Based on observation, testing, and interview, the provider failed to maintain proper separation of one of four hazardous areas (ambulance garage) in one randomly observed area (emergency department). Findings include:

1. Observation at 3:45 p.m. on 5/8/17 revealed the ninety-minute fire-rated doors separating the ambulance garage from the hospital emergency area were both not latched. The north leaf of the double-door would not positively latch. Testing of the north door leaf and interview with the maintenance supervisor at the time of the observation confirmed that finding. Doors to hazardous areas were required to be self-closing.

The deficiency affected one of several requirements regarding the separation of hazardous areas.

Emergency Lighting

Tag No.: K0291

A. Based on observation, testing, and interview, the provider failed to maintain battery pack emergency lighting for two of two locations (basement generator and basement electrical rooms). Findings include:

1. Observation and testing beginning at 2:00 p.m. on 5/8/17 revealed the battery pack emergency light for the Caterpillar generator located in the basement did not work. The battery pack emergency light in the adjacent electrical room also did not work when tested. Interview with the maintenance supervisor at the time of the observations confirmed those findings.

The deficiency affected one of numerous requirements for the emergency lighting system.

B. Based on observation and interview, the provider failed to install a remote stop button for one of two generators (basement Caterpillar generator). Findings include:

1. Observation at 2:15 p.m. on 5/8/17 revealed there was not an emergency stop installed for the 125 kW Caterpillar diesel generator (located in the basement) in accordance with National Fire Protection Association (NFPA) 110 Section 5.6.5.6 (see attachment). Interview with the maintenance supervisor at the time of the observation confirmed that finding.

The deficiency affected a single location required to be equipped with remote emergency stops.

Exit Signage

Tag No.: K0293

Based on observation and interview, the provider failed to install exit signs for two of two exit locations in the basement in one of one basement room (boiler room-two exits). Findings include:

1. Observation at 2:30 a.m. on 5/8/17 revealed the basement boiler room was over 500 square feet in area and had three boilers with a total capacity in excess of five million British Thermal Units/hour (BTUH). The boiler room was required to have two exits with illuminated exit signs. Two remote exits were identified for the boiler room, but there were not any illuminated exit signs indicating the paths of egress.
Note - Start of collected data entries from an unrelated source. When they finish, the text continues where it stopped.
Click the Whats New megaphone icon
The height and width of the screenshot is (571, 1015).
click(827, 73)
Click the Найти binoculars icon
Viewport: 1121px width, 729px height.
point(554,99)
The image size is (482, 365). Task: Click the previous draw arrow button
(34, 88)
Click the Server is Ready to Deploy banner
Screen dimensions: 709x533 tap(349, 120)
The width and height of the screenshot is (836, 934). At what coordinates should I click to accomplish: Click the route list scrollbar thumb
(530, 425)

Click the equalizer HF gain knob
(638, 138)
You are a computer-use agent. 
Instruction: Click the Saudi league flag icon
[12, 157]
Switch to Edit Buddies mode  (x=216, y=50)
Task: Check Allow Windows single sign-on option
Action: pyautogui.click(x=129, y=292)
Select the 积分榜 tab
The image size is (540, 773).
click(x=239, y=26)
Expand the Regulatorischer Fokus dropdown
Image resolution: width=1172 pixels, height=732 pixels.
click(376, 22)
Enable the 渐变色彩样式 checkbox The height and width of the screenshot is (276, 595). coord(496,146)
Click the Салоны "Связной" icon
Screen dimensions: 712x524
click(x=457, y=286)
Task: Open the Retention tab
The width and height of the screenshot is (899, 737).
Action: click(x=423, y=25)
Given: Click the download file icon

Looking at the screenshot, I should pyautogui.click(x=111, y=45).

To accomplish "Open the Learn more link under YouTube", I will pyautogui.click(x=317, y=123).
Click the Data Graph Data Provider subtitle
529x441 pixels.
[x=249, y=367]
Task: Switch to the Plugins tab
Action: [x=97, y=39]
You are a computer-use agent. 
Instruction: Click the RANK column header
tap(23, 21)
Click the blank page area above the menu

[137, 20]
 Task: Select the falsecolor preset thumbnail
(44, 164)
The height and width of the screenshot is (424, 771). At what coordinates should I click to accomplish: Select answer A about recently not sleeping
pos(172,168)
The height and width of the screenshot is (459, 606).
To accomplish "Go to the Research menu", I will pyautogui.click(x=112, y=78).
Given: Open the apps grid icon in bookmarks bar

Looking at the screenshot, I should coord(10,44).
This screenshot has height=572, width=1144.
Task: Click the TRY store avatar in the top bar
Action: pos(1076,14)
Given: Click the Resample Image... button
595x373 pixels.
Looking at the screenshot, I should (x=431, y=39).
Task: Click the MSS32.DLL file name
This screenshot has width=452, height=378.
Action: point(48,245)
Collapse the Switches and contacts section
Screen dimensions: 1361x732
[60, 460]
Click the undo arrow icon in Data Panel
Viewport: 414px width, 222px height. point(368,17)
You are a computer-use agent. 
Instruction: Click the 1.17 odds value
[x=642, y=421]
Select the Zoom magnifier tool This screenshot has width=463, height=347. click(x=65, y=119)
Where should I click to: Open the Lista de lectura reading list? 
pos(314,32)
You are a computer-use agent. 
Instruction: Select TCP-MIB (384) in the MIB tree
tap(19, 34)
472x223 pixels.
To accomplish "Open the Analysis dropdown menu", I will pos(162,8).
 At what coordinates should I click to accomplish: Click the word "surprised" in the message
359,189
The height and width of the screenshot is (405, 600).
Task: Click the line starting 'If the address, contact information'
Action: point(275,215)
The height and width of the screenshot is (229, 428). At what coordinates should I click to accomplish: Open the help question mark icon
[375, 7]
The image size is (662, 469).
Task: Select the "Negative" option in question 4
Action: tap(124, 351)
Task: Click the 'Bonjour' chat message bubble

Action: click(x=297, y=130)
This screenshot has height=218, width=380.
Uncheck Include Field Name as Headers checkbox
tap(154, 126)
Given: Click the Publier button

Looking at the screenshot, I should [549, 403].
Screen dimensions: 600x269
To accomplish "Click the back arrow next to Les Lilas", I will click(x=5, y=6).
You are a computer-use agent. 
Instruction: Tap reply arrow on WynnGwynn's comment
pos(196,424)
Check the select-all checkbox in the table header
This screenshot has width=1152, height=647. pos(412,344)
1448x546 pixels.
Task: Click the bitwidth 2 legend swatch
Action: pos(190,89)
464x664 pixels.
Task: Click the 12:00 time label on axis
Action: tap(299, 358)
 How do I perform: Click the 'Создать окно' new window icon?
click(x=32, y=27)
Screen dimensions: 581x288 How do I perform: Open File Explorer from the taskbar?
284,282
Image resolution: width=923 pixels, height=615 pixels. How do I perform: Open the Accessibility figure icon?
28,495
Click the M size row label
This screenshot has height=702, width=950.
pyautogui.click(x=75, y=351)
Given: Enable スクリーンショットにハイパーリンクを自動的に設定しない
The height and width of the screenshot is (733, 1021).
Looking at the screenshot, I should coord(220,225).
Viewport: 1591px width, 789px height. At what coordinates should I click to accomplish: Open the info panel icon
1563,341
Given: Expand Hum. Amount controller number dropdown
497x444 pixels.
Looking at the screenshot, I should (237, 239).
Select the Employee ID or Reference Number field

Interview with the maintenance supervisor at the time of the observations confirmed those findings.

The deficiency affected one room required to be provided with marked and identifiable paths of egress.

Hazardous Areas - Enclosure

Tag No.: K0321

Based on observation and interview, the provider failed to maintain proper separation of one of four hazardous areas (housekeeping storage) in one randomly observed area (dietary). Findings include:

1. Observation at 3:15 p.m. on 5/8/17 revealed the housekeeping storage room adjacent to the dietary area was over 100 square feet in area and contained combustible storage (paper goods). The door to the corridor was not equipped with a self-closing device. It was also not provided either with a one-hour fire-rated door or automatic fire sprinkler coverage (one or the other). Interview with the maintenance supervisor at the time of the observation confirmed those findings. Doors to hazardous areas were required to be self-closing.

The deficiency affected two of several requirements regarding the separation of hazardous areas.

Corridor - Doors

Tag No.: K0363

Based on observation, testing, and interview, the provider failed to maintain positive latching for corridor doors in one randomly observed area (emergency department). Findings include:

1. Observation at 4:00 p.m. on 5/8/17 revealed the sliding door for the emergency department patient room would not latch into the frame when closed. The latch mechanism striker would not engage the strike plate on the door frame.
Further testing of the sliding door and interview with the maintenance supervisor at the time of the observation confirmed that finding.

The deficiency had the potential to affect 100% of the smoke compartment's occupants.